We are very excited to be a finalist in this year’s All-American City Grade-Level Reading competition.
As a single metro area made up of five separate cities (in two different states), we have a lot of different programs, agencies, and school initiatives which address school readiness, summer learning, school attendance, and grade-level reading, but these programs are all separate. There is no single over-arching plan or goal.
The All-American City Award competition gave us a chance to bring all of these stakeholders to the table. There were 25 agencies and community leaders in all, including school superintendents and assistant superintendents, librarians, early learning specialists, truancy officers, social service providers, and government officials.

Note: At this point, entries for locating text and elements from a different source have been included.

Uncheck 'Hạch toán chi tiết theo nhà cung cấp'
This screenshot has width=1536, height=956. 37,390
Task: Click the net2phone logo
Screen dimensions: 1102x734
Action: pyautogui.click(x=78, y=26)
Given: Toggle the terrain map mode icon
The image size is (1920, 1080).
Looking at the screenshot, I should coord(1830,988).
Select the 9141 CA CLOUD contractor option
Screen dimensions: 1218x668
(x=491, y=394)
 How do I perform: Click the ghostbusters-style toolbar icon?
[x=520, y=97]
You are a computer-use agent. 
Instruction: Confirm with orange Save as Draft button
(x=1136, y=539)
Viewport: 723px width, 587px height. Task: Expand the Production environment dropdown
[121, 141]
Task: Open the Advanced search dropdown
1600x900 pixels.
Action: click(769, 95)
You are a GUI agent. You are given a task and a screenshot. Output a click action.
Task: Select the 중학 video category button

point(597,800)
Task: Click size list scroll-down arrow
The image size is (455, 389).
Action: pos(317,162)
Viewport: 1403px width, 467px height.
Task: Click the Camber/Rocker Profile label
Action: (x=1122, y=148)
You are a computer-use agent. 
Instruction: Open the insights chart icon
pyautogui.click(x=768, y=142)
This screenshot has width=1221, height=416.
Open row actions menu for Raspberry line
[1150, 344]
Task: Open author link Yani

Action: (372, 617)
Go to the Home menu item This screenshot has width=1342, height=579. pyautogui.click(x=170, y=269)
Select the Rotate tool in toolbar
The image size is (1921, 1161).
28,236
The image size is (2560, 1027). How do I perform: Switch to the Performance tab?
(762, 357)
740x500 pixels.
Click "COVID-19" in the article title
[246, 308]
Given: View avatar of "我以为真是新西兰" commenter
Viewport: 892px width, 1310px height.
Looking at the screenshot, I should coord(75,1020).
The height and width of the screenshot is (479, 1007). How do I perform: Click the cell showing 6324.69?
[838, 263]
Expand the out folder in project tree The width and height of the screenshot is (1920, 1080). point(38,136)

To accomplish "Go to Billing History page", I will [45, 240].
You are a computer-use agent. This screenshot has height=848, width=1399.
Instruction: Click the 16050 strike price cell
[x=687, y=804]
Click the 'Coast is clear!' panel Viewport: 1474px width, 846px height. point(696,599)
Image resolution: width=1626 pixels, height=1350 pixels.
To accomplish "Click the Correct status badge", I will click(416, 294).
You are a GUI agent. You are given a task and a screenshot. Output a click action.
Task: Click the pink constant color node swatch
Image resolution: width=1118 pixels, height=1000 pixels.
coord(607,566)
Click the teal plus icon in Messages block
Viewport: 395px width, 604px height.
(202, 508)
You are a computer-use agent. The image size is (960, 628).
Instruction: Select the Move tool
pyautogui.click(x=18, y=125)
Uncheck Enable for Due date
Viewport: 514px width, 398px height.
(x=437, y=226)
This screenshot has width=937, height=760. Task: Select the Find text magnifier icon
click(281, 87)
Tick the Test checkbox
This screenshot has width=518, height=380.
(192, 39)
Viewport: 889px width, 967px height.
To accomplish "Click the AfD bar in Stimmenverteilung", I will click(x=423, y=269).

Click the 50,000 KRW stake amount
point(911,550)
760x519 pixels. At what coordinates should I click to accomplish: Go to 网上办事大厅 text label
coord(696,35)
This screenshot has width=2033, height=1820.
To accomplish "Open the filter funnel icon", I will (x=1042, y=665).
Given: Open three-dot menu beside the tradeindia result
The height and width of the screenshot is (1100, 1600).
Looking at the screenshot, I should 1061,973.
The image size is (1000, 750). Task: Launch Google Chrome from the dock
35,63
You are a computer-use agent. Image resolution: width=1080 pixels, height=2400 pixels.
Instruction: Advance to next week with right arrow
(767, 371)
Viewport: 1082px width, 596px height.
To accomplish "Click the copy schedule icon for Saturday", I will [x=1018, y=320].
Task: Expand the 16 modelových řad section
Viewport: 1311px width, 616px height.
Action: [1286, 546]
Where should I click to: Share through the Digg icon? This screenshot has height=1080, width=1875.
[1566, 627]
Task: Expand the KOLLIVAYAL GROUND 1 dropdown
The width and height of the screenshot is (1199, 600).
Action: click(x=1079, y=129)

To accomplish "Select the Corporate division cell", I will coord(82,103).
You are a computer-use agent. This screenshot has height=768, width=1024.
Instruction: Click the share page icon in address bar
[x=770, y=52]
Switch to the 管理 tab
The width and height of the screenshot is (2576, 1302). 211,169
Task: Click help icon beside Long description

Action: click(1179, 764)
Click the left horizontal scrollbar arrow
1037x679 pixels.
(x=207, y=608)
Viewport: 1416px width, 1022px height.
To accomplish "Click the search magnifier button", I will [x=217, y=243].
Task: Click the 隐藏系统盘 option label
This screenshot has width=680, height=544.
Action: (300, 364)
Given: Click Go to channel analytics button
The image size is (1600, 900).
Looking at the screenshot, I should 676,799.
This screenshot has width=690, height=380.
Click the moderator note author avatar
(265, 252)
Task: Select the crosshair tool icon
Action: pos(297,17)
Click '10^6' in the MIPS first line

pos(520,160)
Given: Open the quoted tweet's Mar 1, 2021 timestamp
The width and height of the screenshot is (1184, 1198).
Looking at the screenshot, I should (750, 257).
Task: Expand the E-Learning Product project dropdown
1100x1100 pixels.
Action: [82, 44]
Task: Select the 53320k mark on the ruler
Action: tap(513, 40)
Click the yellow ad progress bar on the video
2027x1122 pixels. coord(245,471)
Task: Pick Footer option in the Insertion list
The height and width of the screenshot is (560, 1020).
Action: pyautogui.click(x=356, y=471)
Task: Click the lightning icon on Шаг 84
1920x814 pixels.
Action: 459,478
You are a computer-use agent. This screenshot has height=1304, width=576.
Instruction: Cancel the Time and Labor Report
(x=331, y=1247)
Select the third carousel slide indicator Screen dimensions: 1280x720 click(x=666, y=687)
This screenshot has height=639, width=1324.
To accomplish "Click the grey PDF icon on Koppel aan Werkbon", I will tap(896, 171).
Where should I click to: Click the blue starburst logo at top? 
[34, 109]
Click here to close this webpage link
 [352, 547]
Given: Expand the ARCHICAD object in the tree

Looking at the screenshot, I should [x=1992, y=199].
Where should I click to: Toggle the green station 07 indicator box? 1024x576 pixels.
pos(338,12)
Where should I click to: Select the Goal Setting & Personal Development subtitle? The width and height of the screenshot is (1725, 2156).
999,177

For three months, this group met, hammering out a plan to address grade-level reading. In the Quad Cities, minority and low-income students are much less likely to be reading at grade level by the third grade. Our goal is to eliminate this achievement gap by the year 2020.
Our approach is not to replace any existing program, or to create new programs that would just compete with what is already working in the community. Instead, we have created an overall framework, based on the Collective Impact model, which would help the existing programs work together: sharing resources, combining services, and serving a larger percentage of the population more effectively.
Because we are not creating new programs, our plan can achieve our results without extensive costs. We will not need substantial new resources. On the contrary: our plan is to help use local resources more efficiently so that we can serve more children for less cost.
Our local United Way is currently researching ways to implement the plan in our community, whether we are selected as an All-American City or not.
We’d like to thank all of the Quad Cities organizations and individuals who helped up put our plan together. And we are looking forward to the conference, to see what other communities have come up with.
Most of all, we are grateful to the All-American City group for helping us galvanize the Quad Cities around this vital issue.